* **Required work**:
Go through the listing below and gather every line with the word "point".
[[ Data supplied, beginning ]]
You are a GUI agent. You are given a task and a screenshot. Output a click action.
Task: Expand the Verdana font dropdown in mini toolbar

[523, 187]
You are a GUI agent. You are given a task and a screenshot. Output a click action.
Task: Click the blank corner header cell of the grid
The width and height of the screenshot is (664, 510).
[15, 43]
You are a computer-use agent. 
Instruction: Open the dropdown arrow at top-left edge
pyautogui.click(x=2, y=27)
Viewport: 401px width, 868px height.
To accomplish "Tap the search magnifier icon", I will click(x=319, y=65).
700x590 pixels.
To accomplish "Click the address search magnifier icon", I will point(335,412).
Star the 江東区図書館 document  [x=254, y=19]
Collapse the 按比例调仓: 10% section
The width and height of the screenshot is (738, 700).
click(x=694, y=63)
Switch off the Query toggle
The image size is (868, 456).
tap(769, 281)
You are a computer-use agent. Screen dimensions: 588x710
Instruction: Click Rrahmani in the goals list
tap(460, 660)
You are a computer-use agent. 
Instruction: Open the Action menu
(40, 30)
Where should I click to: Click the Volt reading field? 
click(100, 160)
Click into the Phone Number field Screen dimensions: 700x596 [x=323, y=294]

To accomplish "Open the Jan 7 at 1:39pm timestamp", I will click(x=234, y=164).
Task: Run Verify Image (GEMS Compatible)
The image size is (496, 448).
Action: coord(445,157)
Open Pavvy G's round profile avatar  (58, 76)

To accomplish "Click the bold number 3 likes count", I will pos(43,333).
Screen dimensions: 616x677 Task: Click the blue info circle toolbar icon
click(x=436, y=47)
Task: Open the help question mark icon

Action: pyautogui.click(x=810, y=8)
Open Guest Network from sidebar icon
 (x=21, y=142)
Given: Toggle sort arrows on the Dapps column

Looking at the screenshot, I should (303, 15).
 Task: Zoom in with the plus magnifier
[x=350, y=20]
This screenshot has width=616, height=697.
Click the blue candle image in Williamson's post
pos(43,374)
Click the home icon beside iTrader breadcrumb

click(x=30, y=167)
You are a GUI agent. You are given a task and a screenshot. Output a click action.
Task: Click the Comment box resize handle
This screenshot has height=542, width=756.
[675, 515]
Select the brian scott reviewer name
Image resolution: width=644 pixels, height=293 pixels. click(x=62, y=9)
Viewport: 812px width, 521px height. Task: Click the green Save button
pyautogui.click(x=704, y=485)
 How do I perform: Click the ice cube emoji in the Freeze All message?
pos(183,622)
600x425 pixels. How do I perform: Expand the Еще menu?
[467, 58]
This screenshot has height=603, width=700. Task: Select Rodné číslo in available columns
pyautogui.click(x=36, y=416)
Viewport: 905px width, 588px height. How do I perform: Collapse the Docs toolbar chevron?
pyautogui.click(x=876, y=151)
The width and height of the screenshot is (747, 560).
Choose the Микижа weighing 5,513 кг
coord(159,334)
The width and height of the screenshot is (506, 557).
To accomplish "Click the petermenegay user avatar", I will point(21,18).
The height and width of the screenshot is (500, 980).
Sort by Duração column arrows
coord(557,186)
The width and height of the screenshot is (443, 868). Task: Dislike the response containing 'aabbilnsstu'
[[ Data supplied, end ]]
* **Finished exercise**:
To accomplish "Click the address search magnifier icon", I will point(335,412).
To accomplish "Click the petermenegay user avatar", I will point(21,18).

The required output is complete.